2 November 2020
Penulis —  Neena

Diario Segreto

BAB 06

Pagi itu aku mengenakan spanrok abu - abu dengan blouse putih yang ditutupi lagi oleh blazer berwarna abu- abu, sama dengan spanrok yang kukenakan.

“Kenapa tadi kamu bengong ketika melihatku sudah dandan begini?” tanyaku yang sudah duduk di samping Ivan yang tengah mengemudikan mobilku.

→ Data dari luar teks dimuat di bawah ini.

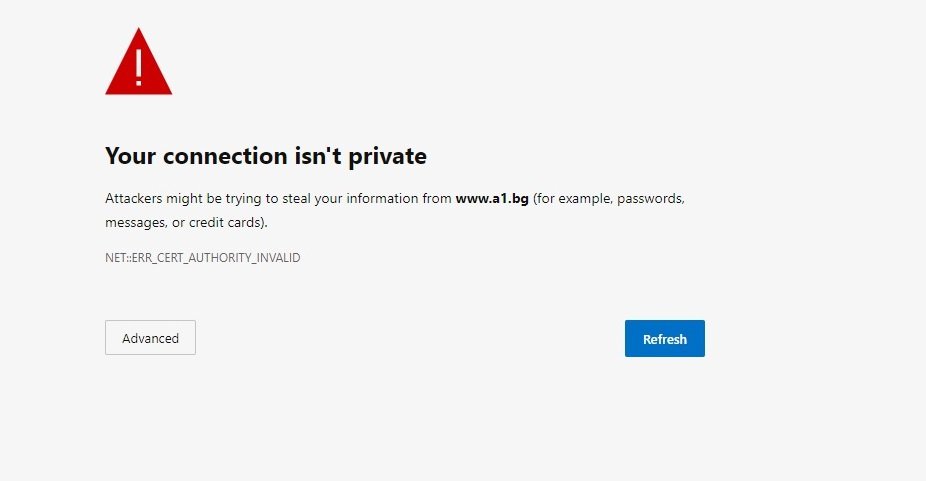The height and width of the screenshot is (481, 926).
Task: Click the word "passwords" in description
Action: pyautogui.click(x=650, y=199)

“Pakaian itu… membuat Pampam jadi cantik plus sesuatu,” sahut Ivan tidak formal -formalan lagi padaku.

“Plusnya apa?” tanyaku.

“Mmm… maaf ya… cantik plus seksi abis.”

Aku cuma tersenyum. Ivan bilang aku ini seksi abis. Apalagi kalau dia tahu bahwa saat ini aku sengaja tidak mengenakan celana dalam… pasti tambah lagi komentarnya…!

“Ohya… kamu udah ketemu mamaku lagi?” tanyaku tiba - tiba berbelok ke topik Mama.

“Belum. Kan kalau mau ketemu Tante Rini harus dibarengi putrinya.”

“Kamu udah tau nama mamaku segala ya?”

“Iya. Kemaren dia nelepon. Dia nanya apa gak kangen sama Tante Rini? Nah saaat itulah saya tau siapa nama beliau.”

“Kamu kalau kangen sama mamaku, datang aja sendiri. Asalkan jangan di jam kerja aja. Kemaren kamu kan dapet libur dua hari. Kenapa gak pergi aja sendiri ke sana?”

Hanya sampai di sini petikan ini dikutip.